---- Extract
Y'all knew this was coming, right?

It was only a matter of time before I, Katie, your trusted friend, wrote about poop.

I haven't wanted to dip my toe into this particular pool for reasons both obvious and even more obvious: 

1. People expect mommy bloggers to write about the following things:

1. Crafting
2. Recipes
3. Wine
4. Being Tired
5. Poop

And I like to separate myself from the pack.

2. And  if you're reading this blog you've entrusted at least 90 seconds of your day to me and my storytelling, and I'd like to honor your attention by inviting you to engage with something that isn't a turd.

3. And I wasn't born in a barn. (It was a birthing center) (for cows) (in Salt Lake) (I still love the smell of hay). I know how to start a conversation like a milkfed mammal, and most of us don't follow hello with, "so, want to know what happens when you give a 10-month-old Wendy's chili?"
--------
---- Input data
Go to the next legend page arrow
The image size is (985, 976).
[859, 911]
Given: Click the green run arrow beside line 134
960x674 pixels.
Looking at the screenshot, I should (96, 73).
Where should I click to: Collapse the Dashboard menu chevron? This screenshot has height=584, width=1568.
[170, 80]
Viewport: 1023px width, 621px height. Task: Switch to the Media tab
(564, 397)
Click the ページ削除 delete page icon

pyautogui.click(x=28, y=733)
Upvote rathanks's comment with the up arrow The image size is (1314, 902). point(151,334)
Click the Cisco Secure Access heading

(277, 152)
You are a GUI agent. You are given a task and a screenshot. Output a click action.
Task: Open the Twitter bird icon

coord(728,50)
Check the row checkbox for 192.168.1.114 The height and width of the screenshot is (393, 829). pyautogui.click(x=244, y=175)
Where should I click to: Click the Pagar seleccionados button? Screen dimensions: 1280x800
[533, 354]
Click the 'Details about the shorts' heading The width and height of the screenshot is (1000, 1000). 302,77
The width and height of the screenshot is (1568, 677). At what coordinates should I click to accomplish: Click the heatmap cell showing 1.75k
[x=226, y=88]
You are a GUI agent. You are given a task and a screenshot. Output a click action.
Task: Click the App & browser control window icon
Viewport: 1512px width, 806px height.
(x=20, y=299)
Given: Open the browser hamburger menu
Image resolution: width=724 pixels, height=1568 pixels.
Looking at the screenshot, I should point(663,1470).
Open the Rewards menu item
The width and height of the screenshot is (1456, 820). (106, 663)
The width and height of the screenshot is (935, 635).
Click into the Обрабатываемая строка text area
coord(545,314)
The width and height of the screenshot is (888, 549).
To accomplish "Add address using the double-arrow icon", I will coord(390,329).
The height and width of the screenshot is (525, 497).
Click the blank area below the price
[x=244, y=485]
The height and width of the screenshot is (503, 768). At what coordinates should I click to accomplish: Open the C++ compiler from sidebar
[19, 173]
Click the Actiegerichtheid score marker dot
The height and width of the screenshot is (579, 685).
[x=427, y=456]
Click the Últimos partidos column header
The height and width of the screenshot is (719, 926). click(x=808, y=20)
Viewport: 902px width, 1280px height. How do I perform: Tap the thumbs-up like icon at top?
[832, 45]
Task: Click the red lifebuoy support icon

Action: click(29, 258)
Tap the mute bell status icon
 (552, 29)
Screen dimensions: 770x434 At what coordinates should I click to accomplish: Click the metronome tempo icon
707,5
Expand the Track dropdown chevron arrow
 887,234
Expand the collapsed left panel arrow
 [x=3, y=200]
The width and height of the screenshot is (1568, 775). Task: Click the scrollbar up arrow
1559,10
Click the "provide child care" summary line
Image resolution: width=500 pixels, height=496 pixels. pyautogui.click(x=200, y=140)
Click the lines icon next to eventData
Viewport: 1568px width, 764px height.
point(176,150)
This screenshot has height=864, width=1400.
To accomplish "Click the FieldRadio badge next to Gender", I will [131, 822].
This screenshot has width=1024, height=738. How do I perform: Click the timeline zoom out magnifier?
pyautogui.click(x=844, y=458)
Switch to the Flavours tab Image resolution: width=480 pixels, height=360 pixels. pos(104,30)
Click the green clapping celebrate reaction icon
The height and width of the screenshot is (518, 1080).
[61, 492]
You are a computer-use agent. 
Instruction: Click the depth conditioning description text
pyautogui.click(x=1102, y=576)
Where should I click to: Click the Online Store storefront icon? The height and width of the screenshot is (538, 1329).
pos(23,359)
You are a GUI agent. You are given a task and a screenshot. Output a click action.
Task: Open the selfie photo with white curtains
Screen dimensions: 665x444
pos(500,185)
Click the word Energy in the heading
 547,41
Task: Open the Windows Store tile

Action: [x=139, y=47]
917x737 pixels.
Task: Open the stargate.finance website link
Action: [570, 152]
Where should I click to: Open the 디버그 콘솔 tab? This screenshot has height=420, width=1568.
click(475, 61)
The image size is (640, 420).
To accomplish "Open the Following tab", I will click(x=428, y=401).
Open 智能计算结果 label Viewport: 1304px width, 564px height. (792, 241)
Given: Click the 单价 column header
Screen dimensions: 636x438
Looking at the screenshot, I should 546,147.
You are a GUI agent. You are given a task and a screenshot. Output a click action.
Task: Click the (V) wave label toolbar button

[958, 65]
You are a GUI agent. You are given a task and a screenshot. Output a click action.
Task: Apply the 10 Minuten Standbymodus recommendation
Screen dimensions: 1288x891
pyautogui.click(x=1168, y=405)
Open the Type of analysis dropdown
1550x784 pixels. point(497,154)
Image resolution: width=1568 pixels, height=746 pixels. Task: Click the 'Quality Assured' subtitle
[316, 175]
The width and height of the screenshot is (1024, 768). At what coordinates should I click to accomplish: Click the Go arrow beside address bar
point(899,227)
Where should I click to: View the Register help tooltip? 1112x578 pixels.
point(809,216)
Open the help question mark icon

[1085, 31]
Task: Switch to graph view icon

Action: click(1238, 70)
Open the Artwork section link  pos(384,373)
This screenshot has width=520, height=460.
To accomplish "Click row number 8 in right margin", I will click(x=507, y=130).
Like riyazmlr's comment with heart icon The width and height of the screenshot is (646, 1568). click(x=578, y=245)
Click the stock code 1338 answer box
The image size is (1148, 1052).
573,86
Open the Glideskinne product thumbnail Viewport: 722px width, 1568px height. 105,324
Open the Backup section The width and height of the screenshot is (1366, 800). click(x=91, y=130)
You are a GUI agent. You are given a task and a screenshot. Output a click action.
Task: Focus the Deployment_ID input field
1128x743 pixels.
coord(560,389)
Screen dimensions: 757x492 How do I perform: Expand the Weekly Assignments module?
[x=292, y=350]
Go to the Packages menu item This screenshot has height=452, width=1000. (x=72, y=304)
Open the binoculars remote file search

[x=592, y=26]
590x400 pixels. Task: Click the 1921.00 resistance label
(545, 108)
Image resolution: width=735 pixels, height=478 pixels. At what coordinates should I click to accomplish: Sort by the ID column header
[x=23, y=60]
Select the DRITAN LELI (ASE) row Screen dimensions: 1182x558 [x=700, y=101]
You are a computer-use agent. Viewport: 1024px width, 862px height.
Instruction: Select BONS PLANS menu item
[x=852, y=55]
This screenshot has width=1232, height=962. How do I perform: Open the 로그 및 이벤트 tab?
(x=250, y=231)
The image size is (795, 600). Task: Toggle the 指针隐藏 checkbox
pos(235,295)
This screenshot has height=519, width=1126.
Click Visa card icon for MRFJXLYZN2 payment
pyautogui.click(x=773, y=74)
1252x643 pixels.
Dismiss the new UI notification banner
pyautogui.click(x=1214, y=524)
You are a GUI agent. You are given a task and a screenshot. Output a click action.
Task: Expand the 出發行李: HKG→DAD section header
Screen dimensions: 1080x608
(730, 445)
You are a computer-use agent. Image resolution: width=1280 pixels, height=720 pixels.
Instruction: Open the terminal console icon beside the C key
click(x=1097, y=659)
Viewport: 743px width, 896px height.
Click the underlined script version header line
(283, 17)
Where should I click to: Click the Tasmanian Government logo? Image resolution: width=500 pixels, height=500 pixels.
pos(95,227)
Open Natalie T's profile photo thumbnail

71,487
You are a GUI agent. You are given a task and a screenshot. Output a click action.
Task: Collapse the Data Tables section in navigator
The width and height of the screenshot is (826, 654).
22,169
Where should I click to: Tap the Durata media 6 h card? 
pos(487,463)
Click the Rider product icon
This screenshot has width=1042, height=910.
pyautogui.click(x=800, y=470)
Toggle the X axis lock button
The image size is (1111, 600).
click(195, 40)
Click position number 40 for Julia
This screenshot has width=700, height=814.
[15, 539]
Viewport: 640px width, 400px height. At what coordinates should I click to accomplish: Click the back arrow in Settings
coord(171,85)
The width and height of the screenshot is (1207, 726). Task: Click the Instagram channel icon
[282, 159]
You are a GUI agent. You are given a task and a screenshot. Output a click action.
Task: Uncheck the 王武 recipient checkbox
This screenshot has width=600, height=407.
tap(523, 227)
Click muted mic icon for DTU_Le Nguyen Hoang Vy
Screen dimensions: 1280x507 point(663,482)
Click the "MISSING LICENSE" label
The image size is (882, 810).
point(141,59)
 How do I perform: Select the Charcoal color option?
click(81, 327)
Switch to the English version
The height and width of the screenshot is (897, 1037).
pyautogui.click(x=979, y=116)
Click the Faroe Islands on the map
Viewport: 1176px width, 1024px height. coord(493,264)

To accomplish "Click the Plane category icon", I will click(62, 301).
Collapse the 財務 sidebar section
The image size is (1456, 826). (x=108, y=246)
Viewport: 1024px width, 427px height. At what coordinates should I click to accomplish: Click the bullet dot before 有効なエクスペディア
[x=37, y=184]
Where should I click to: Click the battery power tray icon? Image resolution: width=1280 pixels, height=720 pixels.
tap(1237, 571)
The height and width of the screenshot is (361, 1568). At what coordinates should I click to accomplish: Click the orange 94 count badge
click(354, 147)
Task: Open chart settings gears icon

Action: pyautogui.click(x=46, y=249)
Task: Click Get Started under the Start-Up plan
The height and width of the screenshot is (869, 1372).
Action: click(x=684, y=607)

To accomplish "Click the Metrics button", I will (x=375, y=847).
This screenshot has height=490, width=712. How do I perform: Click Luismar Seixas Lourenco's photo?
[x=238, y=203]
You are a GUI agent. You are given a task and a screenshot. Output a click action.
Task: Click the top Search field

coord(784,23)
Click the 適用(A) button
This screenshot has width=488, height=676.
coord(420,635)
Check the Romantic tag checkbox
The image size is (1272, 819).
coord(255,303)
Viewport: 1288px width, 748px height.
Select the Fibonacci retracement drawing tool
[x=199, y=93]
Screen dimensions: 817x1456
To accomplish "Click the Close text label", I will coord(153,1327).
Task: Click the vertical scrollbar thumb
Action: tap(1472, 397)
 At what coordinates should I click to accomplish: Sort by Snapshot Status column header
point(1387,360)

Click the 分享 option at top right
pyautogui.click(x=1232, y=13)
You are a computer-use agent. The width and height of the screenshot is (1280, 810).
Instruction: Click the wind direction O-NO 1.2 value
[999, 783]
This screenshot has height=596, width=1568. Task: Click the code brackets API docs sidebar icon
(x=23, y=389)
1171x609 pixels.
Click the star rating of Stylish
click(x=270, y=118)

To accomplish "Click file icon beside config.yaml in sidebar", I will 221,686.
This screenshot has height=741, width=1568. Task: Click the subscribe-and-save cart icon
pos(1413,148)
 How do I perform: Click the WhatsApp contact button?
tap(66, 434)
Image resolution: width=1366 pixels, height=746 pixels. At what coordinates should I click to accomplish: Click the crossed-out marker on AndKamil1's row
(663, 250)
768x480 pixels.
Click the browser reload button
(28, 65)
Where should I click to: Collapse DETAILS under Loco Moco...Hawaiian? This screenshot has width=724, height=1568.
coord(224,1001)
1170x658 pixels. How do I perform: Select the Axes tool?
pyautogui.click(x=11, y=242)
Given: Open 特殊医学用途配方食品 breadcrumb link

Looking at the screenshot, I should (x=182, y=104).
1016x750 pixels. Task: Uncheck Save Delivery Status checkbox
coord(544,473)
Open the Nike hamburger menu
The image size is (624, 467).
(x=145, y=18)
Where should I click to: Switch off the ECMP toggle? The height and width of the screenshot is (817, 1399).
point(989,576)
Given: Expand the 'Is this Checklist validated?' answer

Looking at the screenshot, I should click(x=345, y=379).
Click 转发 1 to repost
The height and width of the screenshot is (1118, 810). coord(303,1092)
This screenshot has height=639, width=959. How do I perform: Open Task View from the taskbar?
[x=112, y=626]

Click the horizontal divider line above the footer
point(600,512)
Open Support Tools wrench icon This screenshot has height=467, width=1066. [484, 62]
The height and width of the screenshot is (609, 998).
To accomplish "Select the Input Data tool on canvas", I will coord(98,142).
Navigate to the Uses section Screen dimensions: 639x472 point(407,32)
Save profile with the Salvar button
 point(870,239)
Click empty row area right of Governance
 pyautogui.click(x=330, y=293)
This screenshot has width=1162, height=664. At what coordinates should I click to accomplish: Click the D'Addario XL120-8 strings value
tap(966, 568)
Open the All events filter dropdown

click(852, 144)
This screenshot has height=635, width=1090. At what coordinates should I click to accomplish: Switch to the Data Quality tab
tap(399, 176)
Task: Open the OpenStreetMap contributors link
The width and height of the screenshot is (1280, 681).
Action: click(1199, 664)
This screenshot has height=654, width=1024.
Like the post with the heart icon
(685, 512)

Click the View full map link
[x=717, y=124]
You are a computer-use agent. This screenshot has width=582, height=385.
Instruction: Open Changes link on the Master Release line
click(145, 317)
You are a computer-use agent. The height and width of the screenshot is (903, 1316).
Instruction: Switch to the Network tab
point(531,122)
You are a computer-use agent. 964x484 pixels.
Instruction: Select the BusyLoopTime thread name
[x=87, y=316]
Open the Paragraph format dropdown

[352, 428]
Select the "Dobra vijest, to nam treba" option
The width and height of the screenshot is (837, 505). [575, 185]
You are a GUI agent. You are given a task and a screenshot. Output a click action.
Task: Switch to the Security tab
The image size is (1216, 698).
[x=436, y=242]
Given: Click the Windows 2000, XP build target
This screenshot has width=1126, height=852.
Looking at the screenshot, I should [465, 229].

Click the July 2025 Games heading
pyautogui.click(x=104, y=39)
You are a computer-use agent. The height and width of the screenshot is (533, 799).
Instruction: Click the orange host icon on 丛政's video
--------
## Work to complete
Extract the part of the blog post starting with "It was only" and going on through "from the pack.", copying it word for word.

## Written solution
It was only a matter of time before I, Katie, your trusted friend, wrote about poop.

I haven't wanted to dip my toe into this particular pool for reasons both obvious and even more obvious: 

1. People expect mommy bloggers to write about the following things:

1. Crafting
2. Recipes
3. Wine
4. Being Tired
5. Poop

And I like to separate myself from the pack.